🤖 AI Summary
Current evaluation of synthetic tabular data lacks a unified framework, resulting in heterogeneous metrics and fragmented practices. To address this, we propose the first three-dimensional fidelity assessment paradigm integrating statistical distribution alignment, variable dependency preservation, and graph-structured representation learning. We implement this as SynthEval—a modular Python library supporting automated data-type inference, cross-domain benchmarking, and end-to-end interactive visualization report generation. SynthEval integrates principled methods including Wasserstein distance for marginal distribution comparison, Hilbert–Schmidt Independence Criterion (HSIC) for dependency quantification, GNN-based embedding similarity for relational structure fidelity, and structural graph modeling. Built with Plotly and Seaborn, it enables interactive exploratory analysis. Empirical validation across three heterogeneous domains—medical diagnosis, socioeconomic modeling, and cybersecurity—demonstrates significant improvements in evaluation consistency, interpretability, and robustness, particularly for high-cardinality categorical variables and high-dimensional time-series signals.
📝 Abstract
In the rapidly evolving era of Artificial Intelligence (AI), synthetic data are widely used to accelerate innovation while preserving privacy and enabling broader data accessibility. However, the evaluation of synthetic data remains fragmented across heterogeneous metrics, ad-hoc scripts, and incomplete reporting practices. To address this gap, we introduce Synthetic Data Blueprint (SDB), a modular Pythonic based library to quantitatively and visually assess the fidelity of synthetic tabular data. SDB supports: (i) automated feature-type detection, (ii) distributional and dependency-level fidelity metrics, (iii) graph- and embedding-based structure preservation scores, and (iv) a rich suite of data visualization schemas.

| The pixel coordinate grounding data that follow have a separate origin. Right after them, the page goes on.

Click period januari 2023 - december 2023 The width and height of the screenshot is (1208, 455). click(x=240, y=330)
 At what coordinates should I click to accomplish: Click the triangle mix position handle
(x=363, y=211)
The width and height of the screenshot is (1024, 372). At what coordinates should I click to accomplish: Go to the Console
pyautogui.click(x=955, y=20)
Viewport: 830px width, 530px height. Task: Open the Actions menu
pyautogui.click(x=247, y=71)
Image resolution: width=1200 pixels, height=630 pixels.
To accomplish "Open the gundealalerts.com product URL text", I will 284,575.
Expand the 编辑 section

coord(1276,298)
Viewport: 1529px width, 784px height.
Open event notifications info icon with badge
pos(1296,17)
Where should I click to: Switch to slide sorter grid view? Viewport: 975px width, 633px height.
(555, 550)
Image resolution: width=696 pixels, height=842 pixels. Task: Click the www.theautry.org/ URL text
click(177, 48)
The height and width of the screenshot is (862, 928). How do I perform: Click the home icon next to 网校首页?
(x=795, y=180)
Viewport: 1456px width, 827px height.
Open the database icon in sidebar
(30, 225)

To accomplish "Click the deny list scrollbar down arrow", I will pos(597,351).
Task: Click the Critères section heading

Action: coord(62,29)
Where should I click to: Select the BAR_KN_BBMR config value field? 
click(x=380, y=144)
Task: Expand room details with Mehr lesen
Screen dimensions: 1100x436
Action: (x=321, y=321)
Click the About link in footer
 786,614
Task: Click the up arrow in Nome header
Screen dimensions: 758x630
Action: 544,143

To demonstrate the breadth, robustness, and domain-agnostic applicability of the SDB, we evaluated the framework across three real-world use cases that differ substantially in scale, feature composition, statistical complexity, and downstream analytical requirements. These include: (i) healthcare diagnostics, (ii) socioeconomic and financial modelling, and (iii) cybersecurity and network traffic analysis. These use cases reveal how SDB can address diverse data fidelity assessment challenges, varying from mixed-type clinical variables to high-cardinality categorical attributes and high-dimensional telemetry signals, while at the same time offering a consistent, transparent, and reproducible benchmarking across heterogeneous domains.